In March, many people would have predicted that house prices would have fallen significantly because of Coronavirus. In fact, the figures tell a very different story.
Prior to lockdown, there were reports that house prices had increased by 2.1% up to March 2020. Due to the effect that Coronavirus would have on housing transactions, the Office of National Statistics (ONS) decided to suspend the House Price Index (HPI) from April 2020.
It would appear not. The Halifax House Price Index reported that house prices only fell 0.2% between April and May. Although this was a fall, it was nowhere near what some had predicted.
Moving into June with lockdown restrictions eased for Estate Agents and Solicitors, Rightmove reported that asking prices were up 1.9% compared to pre-lockdown levels.

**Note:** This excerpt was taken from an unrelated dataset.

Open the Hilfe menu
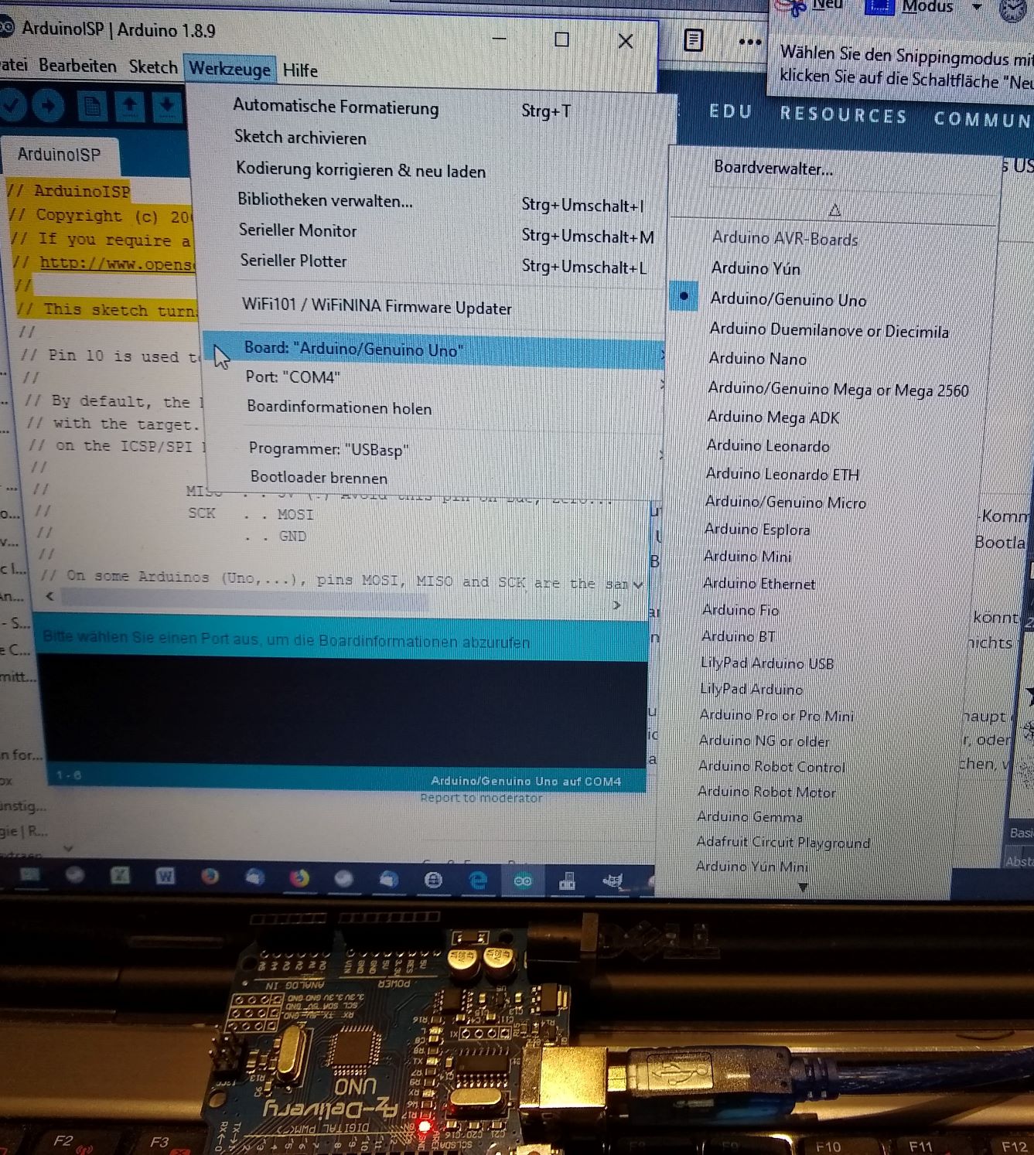This screenshot has height=1155, width=1034. (299, 71)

A report from Zoopla stated that property sales were set to recover to pre-lockdown levels. It went on to say that prices were 6% when compared to the June the previous year.
As we moved into July, the Chancellor announced a temporary stamp duty holiday for properties up to £500,000.

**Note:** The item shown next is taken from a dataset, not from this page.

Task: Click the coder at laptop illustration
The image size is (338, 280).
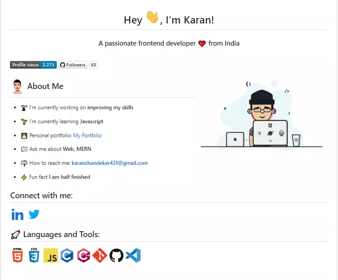Action: pos(261,115)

Rightmove reported a ‘mini boom’ with asking prices up 2.4% compared to pre-lockdown levels.
Zoopla followed this by reporting the highest price growth for two years.
All the while, there was speculation about how different factors could effect the housing marketing. These included the end of the Furlough Scheme, schools returning and the potential of a second wave with Coronavirus.
However, as we started October the data seemed to suggest otherwise.
The Halifax House Price Index reported a 7.3% raise in the year to September. The Nationwide House Price Index reported a 5% rise over the same period.
This would suggest some inconsistency with the data. However, some feel that the Halifax had a bias towards the north whereas the Nationwide has a bias towards the south. Either way, if you take an average or even the lowest figure, this is still strong, especially when compared to the sentiment in March / April.
Based on the year so far, caution must be exercised when speculating.
Everybody has a different opinion with some conflicting. For example, comparison site reallymoving predict a 14% rise in house prices by the end of 2020. On the other hand, the Centre for Economics and Business Research (CEBR) predict house prices to fall by 14% in 2021.
What we do know is that demand remains strong at the moment. While lenders are still looking to lend and rates remain low, these provide good fundamentals for the market.
There are of course variables which at this point are unknown. What impact will a second wave have, what will unemployment numbers look like and what will the full economic impact be? On the other hand, will the stamp duty holiday be extended? Will the Government help First Time Buyers with 95% mortgages and will there be further money pumped into the economy?
What can be said is that many borrowers appear to be taking the opportunity to buy while it’s there. Nobody knows what the immediate future holds, but it seems that people are willing to accept the short term risk in return for the long term reward that property has historically given.